◆ What is needed: Search the data for the word "logo" and copy each line that has it.

◆ Data for the task:
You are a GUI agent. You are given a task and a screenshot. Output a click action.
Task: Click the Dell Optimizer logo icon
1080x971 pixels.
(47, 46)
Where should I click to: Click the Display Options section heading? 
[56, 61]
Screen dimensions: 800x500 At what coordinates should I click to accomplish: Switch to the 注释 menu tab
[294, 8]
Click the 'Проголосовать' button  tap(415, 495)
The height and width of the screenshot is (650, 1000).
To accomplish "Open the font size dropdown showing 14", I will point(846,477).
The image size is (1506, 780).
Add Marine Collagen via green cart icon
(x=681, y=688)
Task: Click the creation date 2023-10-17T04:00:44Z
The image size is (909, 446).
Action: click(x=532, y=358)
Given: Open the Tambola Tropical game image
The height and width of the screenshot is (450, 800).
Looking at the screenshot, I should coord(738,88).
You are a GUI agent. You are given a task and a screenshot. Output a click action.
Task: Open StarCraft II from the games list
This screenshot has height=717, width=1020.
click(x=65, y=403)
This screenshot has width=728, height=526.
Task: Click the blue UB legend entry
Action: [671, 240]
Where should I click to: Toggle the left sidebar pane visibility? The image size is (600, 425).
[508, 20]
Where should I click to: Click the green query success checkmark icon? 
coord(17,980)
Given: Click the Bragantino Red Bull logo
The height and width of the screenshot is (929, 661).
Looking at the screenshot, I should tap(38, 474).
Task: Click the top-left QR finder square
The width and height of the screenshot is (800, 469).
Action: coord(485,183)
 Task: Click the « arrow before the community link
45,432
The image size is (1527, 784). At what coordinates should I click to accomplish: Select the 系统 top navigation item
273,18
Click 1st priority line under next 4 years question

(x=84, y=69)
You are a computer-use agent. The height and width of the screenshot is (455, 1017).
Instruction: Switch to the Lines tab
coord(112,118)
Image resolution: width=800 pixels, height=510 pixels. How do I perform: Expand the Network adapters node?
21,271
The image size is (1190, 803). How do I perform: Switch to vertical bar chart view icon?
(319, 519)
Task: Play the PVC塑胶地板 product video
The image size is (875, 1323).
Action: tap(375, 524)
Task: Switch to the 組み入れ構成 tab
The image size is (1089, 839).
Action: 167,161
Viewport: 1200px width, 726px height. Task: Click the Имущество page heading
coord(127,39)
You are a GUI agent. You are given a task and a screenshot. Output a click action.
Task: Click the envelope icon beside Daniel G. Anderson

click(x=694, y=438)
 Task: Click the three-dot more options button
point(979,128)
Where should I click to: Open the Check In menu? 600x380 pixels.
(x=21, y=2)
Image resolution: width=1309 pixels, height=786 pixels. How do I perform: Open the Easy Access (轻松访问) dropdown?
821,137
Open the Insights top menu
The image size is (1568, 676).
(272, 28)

◆ Response area:
Task: Click the Dell Optimizer logo icon
Given: Click the Bragantino Red Bull logo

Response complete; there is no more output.